16. Additional information concerning the Protected Person or myself (the guardian) that I wish to share with the Court:

______________________________________________________________

______________________________________________________________

______________________________________________________________

17. If the court has granted you the authority to make financial decisions on behalf of the Protected Person, then please describe the decisions you have made for the protected person: _____________________________________________________.

Signature of Guardian: ________________________ Date: _______

Printed Name: _______________________________."

A.[B.] Any guardian may rely on a qualified health care professional's current written report to provide descriptions of the physical and mental conditions required in items 7, 8, 9, 14 and 15 of the annual report as specified in Subsection A of this section.

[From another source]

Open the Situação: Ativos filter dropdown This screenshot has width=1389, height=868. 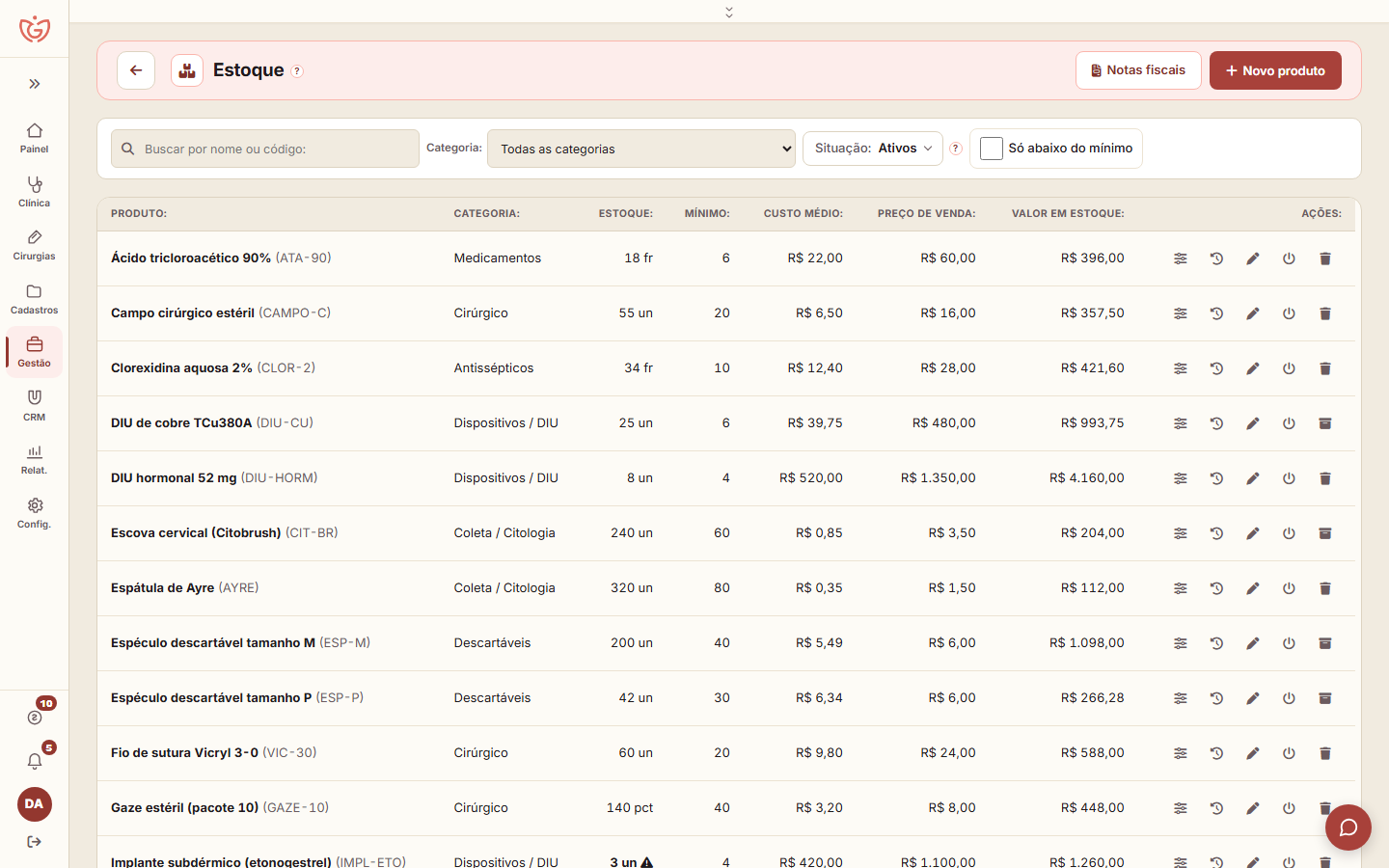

B.[C.] The guardian may be fined five dollars ($5.00) per day for an overdue annual report. The fine shall be used to fund the costs of visitors, counsel and functional assessments utilized in conservatorship and guardianship proceedings pursuant to the Uniform Probate Code.

C.[D.] The court shall not waive the requirement of an annual report under any circumstance but may grant an extension of time not to exceed sixty days. The court may require the filing of more than one report annually. End Form

History: 1978 Comp., 45-5-314, enacted by Laws 1989, ch. 252, 14; 1993, ch. 301, 11; 2009, ch. 159, 41.